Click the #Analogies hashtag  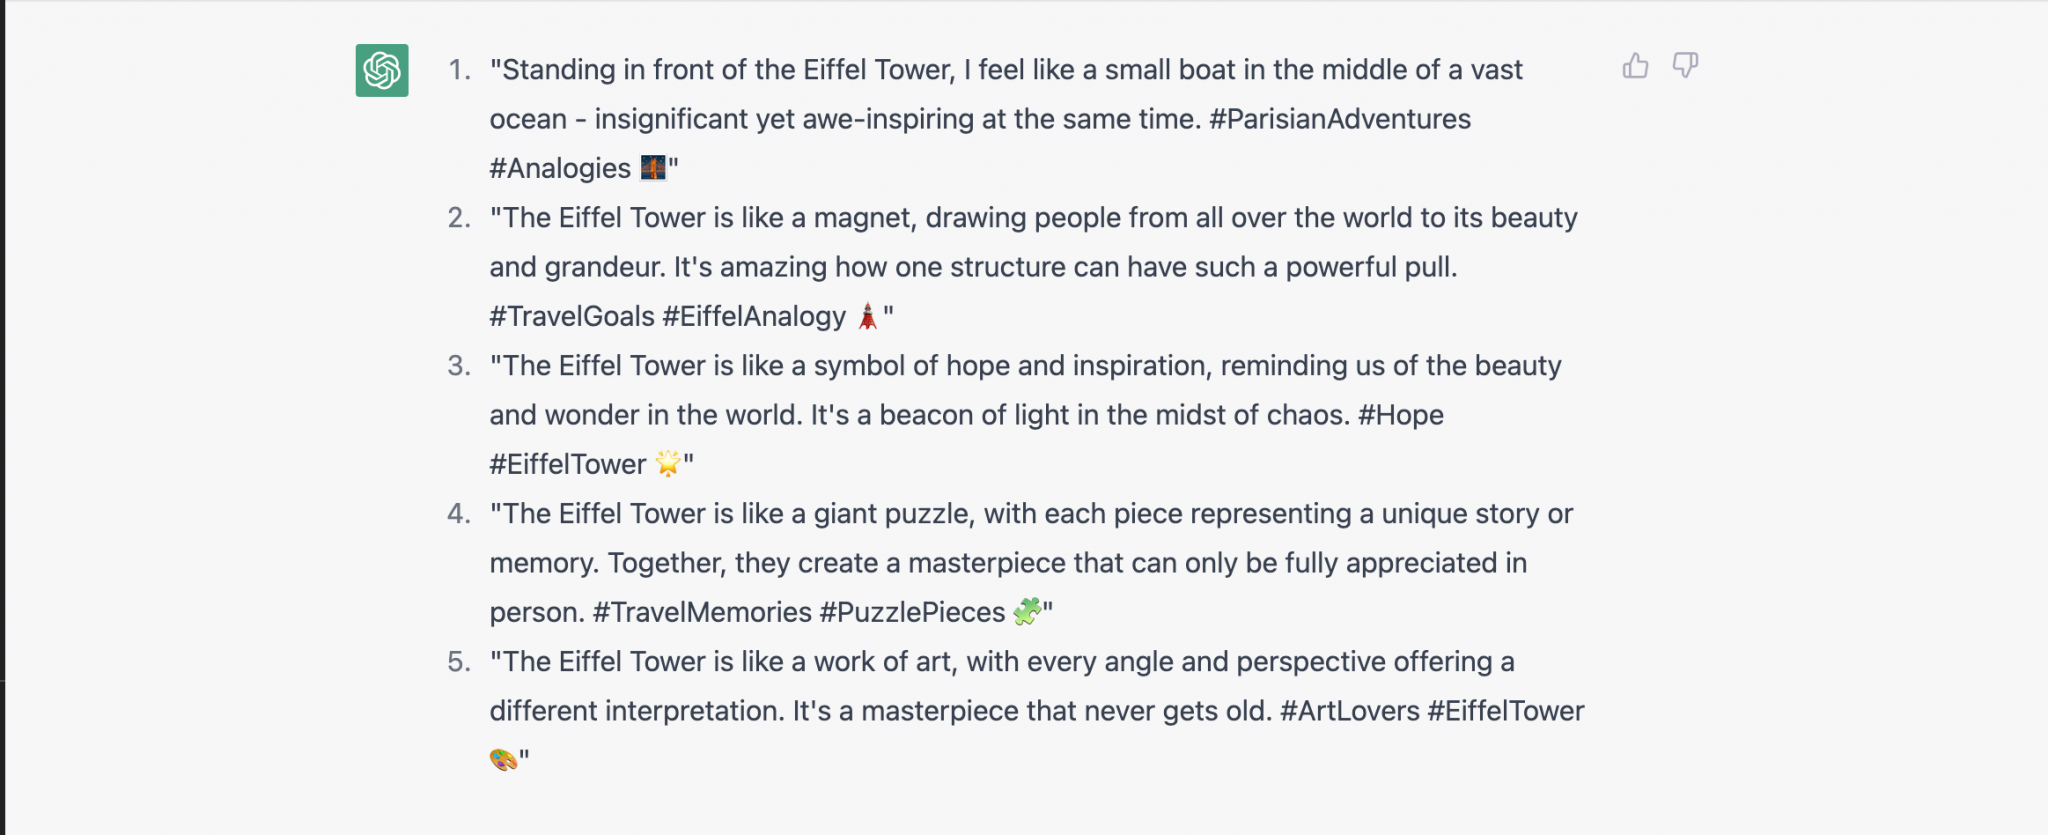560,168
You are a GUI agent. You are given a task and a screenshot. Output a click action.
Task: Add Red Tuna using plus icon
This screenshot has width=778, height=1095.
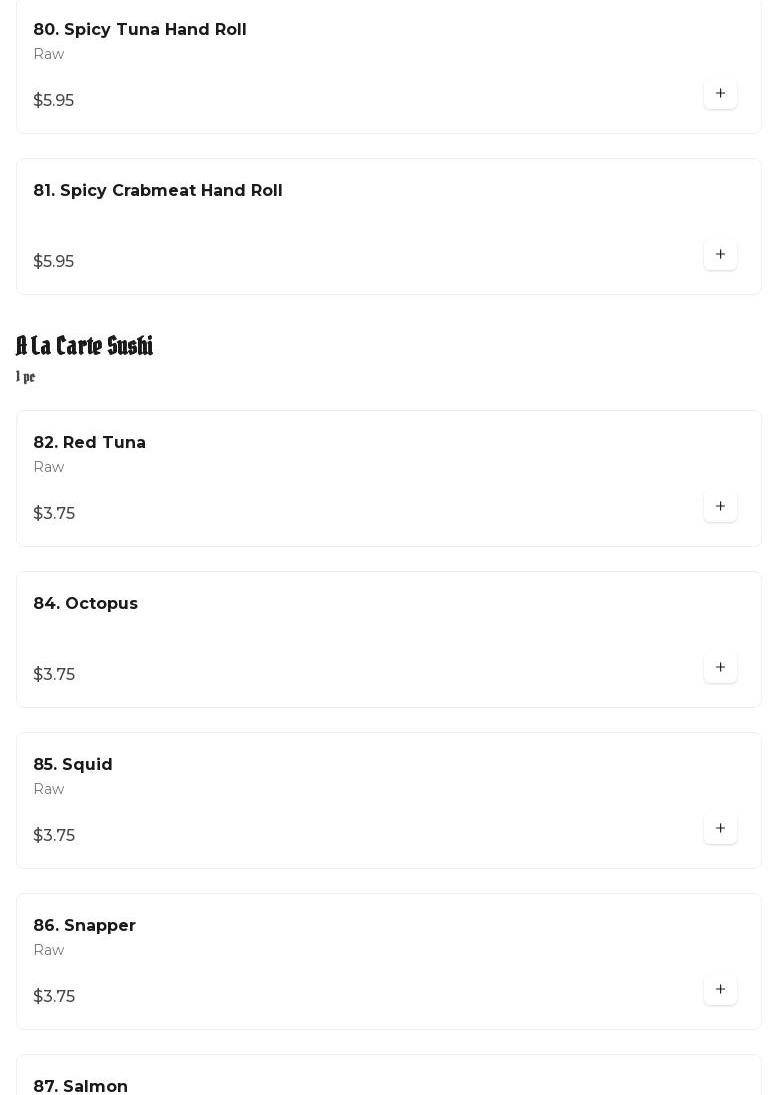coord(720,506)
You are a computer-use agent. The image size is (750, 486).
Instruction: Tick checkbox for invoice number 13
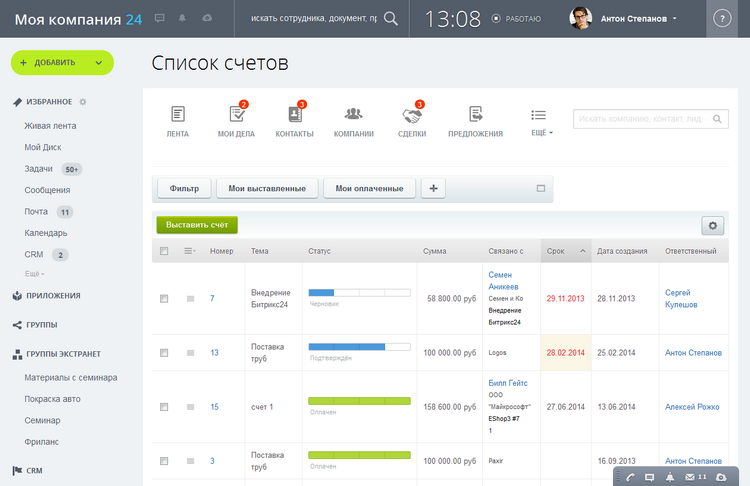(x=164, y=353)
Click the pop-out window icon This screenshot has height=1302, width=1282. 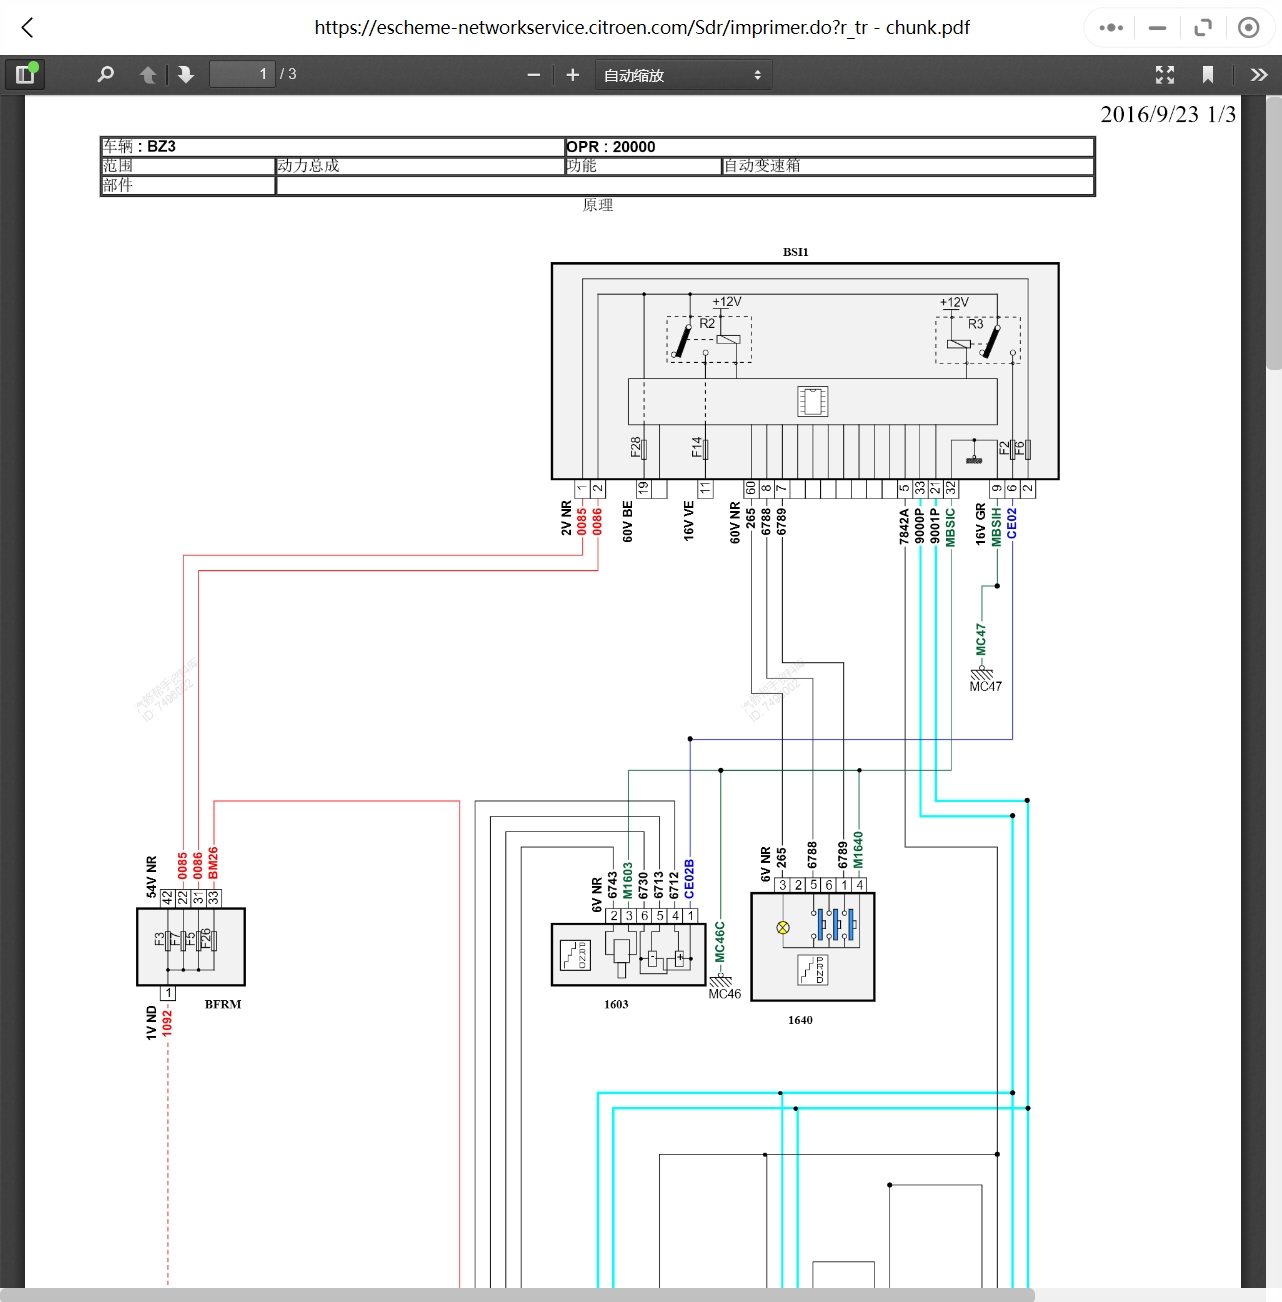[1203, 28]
=====
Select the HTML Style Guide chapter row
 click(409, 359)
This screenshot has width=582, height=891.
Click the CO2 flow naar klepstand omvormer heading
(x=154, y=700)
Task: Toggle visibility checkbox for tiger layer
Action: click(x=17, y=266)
=====
# Work order
Find the string "agent" in the entries above. Copy each line where it occurs.

# The answer
You are a GUI agent. You are given a task and a screenshot. Output a click action.
You are a computer-use agent. The image size is (750, 486).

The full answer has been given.